This last month, while leading my psychotherapy group, the theme of labels came up and group members shared how they identify themselves with certain labels. Common labels in this context included, “Disciplined” “an Athlete,” and “the Small one.” We explored their attachment to these labels and how that very same attachment is what was getting in the way of their recovery and important flexibility in how they view themselves. I asked the group, “What if the very label you so highly value, is, at best, keeping you stuck, and at worst, hurting you?”
I’m not going to say labels are inherently bad. We are drawn to labels. We use them to develop and create a sense of identity and heuristic about ourselves. There is a reciprocal relationship between our labels and our values and so they also set a road-map, of sorts, for where we want to go with our lives.

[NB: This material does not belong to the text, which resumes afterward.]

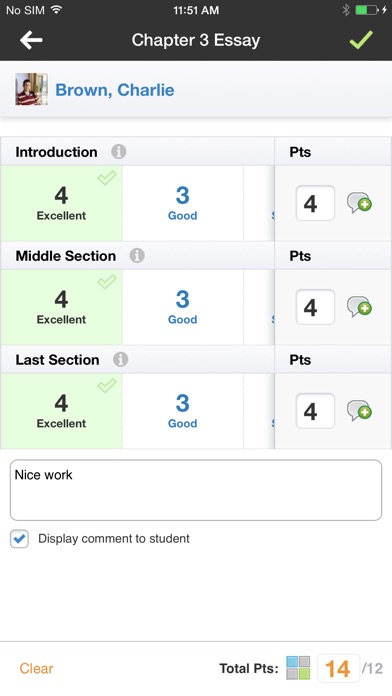Select 4 Excellent for Introduction
392x696 pixels.
[x=61, y=203]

But, sometimes labels become problematic.
The Problems
First, we may imbue labels with a moral framework that gets us into trouble. For example the labels I listed at the beginning of this post may be considered attributes/identities that are “virtuous” or “better than.” A perfect example of this is how we encourage clients in recovery from eating disorders to cut out size labels in their clothes. We do this in an effort to help the client to detach from an identified size-label and increase flexibility about how they view themselves and their body. In an eating disorder, individuals may get stuck in seeing themselves as a “size X” and see that size as either “good” if it is smaller, or “shameful” if it is bigger. The truth is, a pant size has no inherent morality or value and when we attach moral judgment to sizes, it creates a false sense of self. And because I said that labels are intertwined with values, these labels lead people to pursue the “thin ideal,” which is (at best) a physically and emotionally draining pursuit and derails them from their TRUE values.

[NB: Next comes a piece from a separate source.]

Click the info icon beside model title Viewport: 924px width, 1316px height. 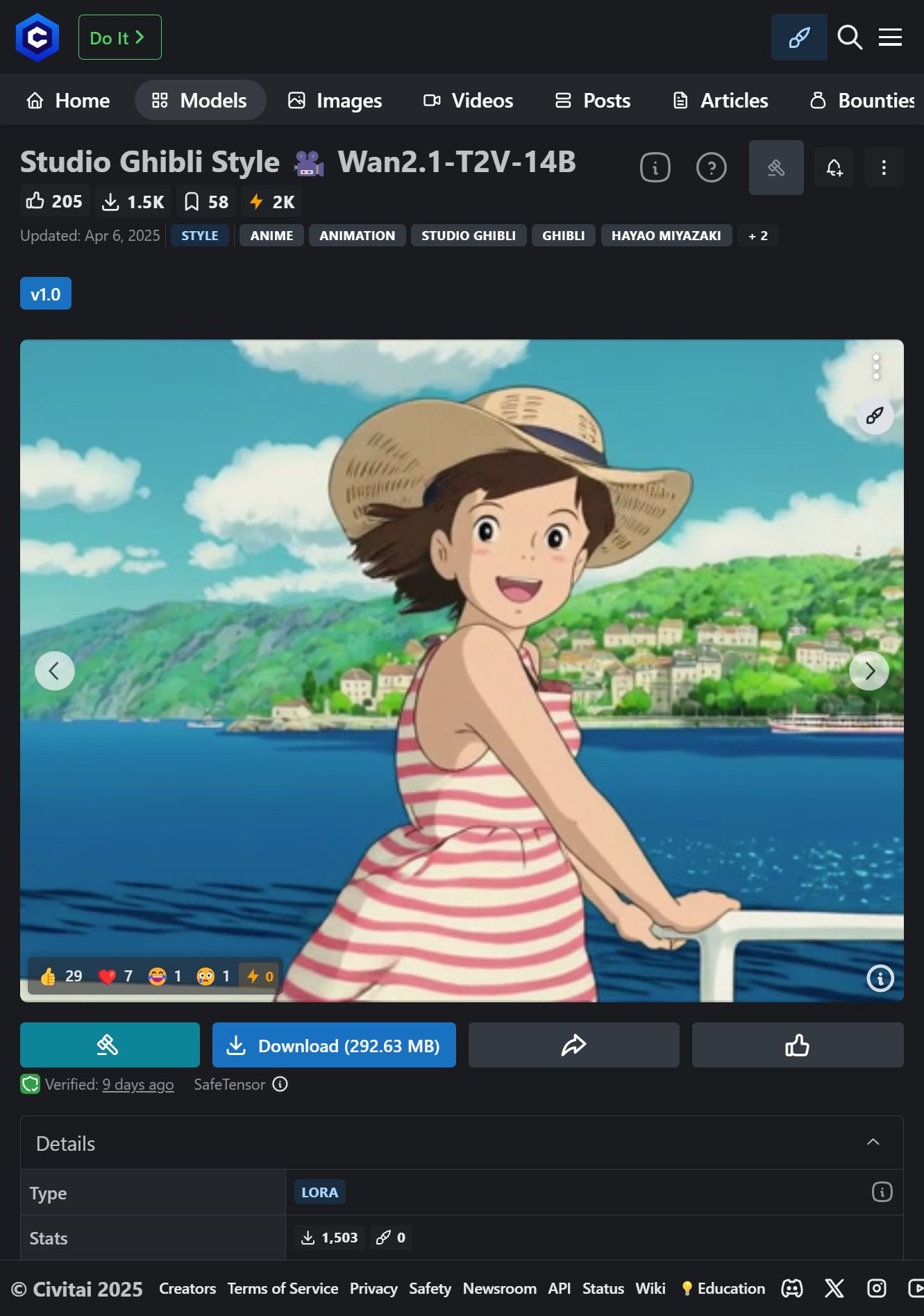[655, 168]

Second, labels can lead to a rigid sense of identity. The labels we adopt may align with our values (e.g. mother, friend, professional, student, religious, etc) but when we attach too much to these labels, we evaluate ourselves based on them. For example, I LOVE being a mother. It is a very important role for me. But when I over-identify myself as a mom, any parenting failure I have (which happen daily) lead me to feel poorly about myself. I’m not suggesting that the solution is to de-identify with being a mom, because again, it’s something I highly value. However, I don’t have to be so attached to the label that it causes me anxiety, because in that attachment I believe “mother” looks and acts a certain way and I chronically fall short of that vision. When we believe our labels need to Look, Act, and Be a certain way, we aren’t compassionate with ourselves when we don’t meet those expectations. We also aren’t flexible to grow beyond those definitions.
Third, over-attachment to labels can detract us from being open to growth in other areas. The reality is, for all we label ourselves, we can never capture our true essence or experience in those labels. We are so much more than our labels.
For example, I used to label myself as a “high achiever.” I wanted to push myself to go as far as I could with my education and also my career. A few years ago, I had the opportunity to interview to be a professor at a reputable university. The interview process was challenging and exciting. But it also felt wrong. I knew in my gut, almost from the first round of interviews, that this wasn’t a good fit for me. I fought myself, internally, for that intuition. After all, becoming a college professor felt like the next step for my “high achieving” self. But it wasn’t right for me, or for my family. Apparently it also wasn’t right for the university as they offered the position to someone else. I try to assuage my wounded ego by telling myself the feeling was mutual. Haha.
Regardless of not getting offered the job, this experience was pivotal in my letting go of rigidity around my identity. Letting go of my attachment to being “high achieving” allowed me to listen to my intuition. I got in touch with my true values, my needs, and my wants.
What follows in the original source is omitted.